INSTRUCTION 1: In the forum post on debugging Quantum ESPRESSO, what command does the "Build pw.x" task run?

TEXT PROVIDED:
Thank you for your replies.
@gnikit, thanks for those links, they were very informative.
However (as I should have specified when I made my original post) I am building serial executables, and am running pw.x directly, without mpirun
, so I don’t need to do any MPI debugging.
Here is the relevant configuration from my launch.json
file:
{
"name": "(gdb) Debug pw.x with input file",
"type": "cppdbg",
"request": "launch",
"program": "${workspaceFolder}/bin/pw.x",
"args": ["-inp", "${workspaceFolder}/telzrow_test_files_for_pycdft/espresso.pwi"], // Possible input args for "program"
"stopAtEntry": false,
"cwd": "${workspaceFolder}",
"environment": [],
"externalConsole": false,
"MIMode": "gdb",
"setupCommands": [
{
"description": "Enable pretty-printing for gdb",
"text": "-enable-pretty-printing",
"ignoreFailures": true
}
],
"preLaunchTask": "Build pw.x"
}
The Build pw.x
task is defined in my tasks.json
file as follows:
{
"label": "Build pw.x",
"type": "shell",
"command": "make pw",
"presentation": {
"reveal": "always",
"panel": "new",
}
}
@FedericoPerini, thanks for your reply.
I apologize for not specifying this in my original post, but Quantum ESPRESSO uses wrappers around MPI functions, so that serial executables can be built.

INSTRUCTION 2: Pull out each line of the records that contains the string "height", treating case as significant.

EXTRACTED DATA:

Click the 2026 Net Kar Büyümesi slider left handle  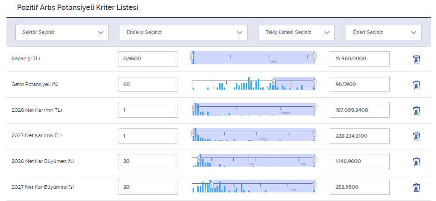pyautogui.click(x=199, y=159)
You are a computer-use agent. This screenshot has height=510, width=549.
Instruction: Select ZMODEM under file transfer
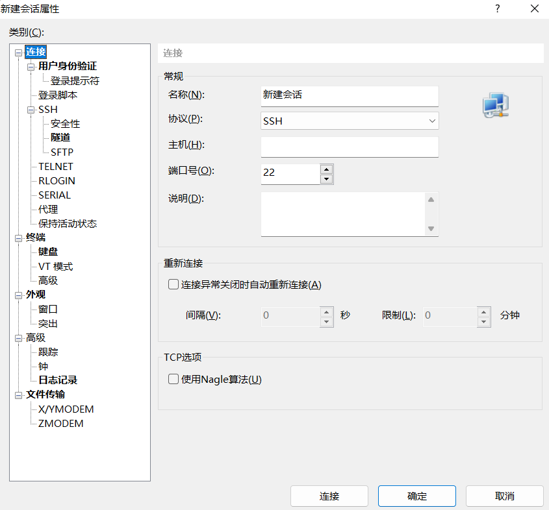(60, 424)
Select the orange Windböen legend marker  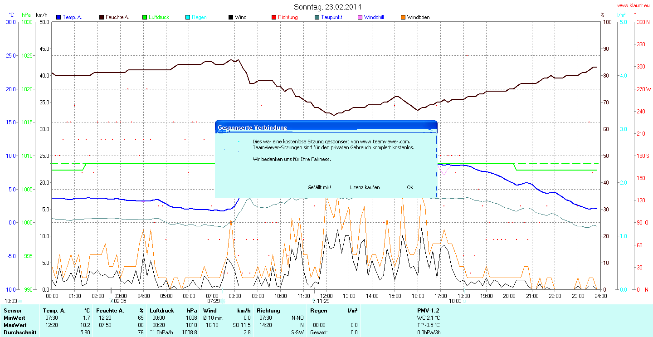403,17
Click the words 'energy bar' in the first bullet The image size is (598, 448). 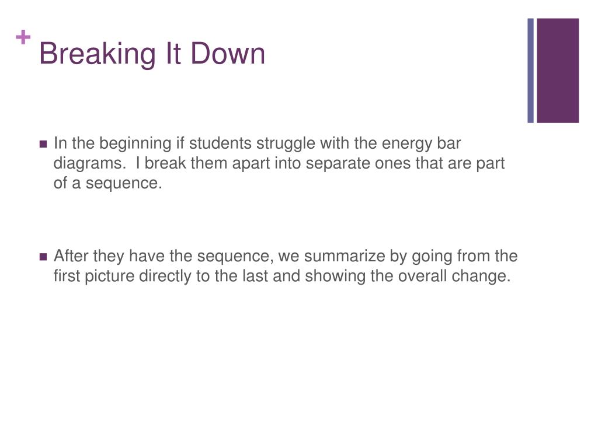pyautogui.click(x=421, y=144)
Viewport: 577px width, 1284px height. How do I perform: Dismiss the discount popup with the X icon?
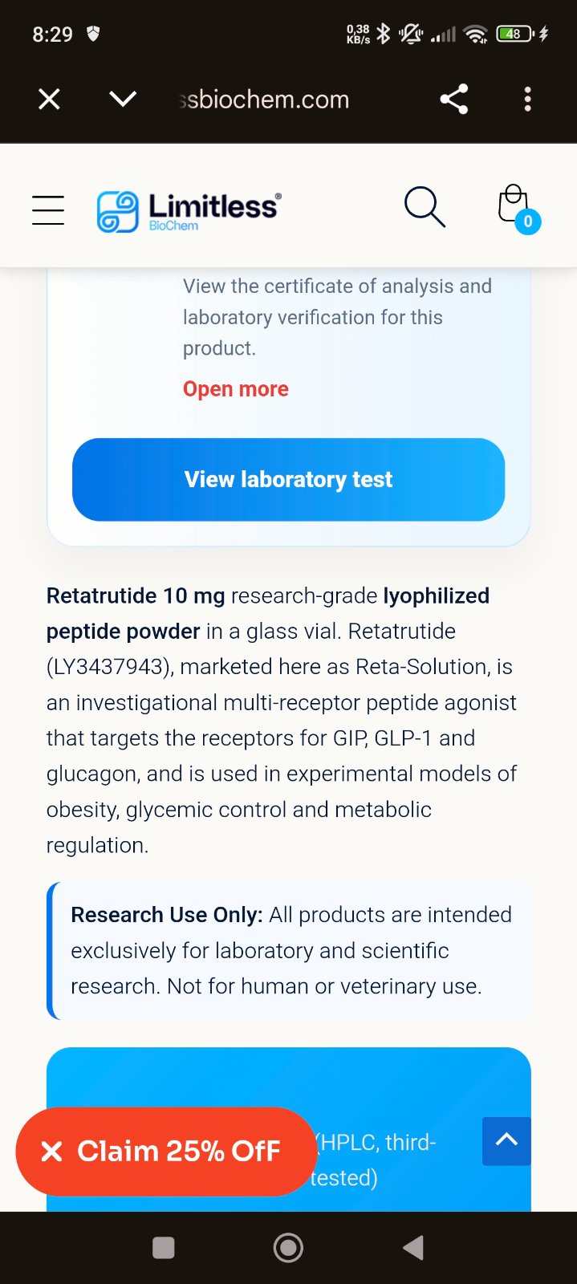(x=51, y=1152)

FULL OUTPUT 1: make pw

FULL OUTPUT 2:
You are a computer-use agent. This screenshot has height=510, width=549.
Viewport: 577px width, 1284px height. How do I perform: Dismiss the discount popup with the X icon?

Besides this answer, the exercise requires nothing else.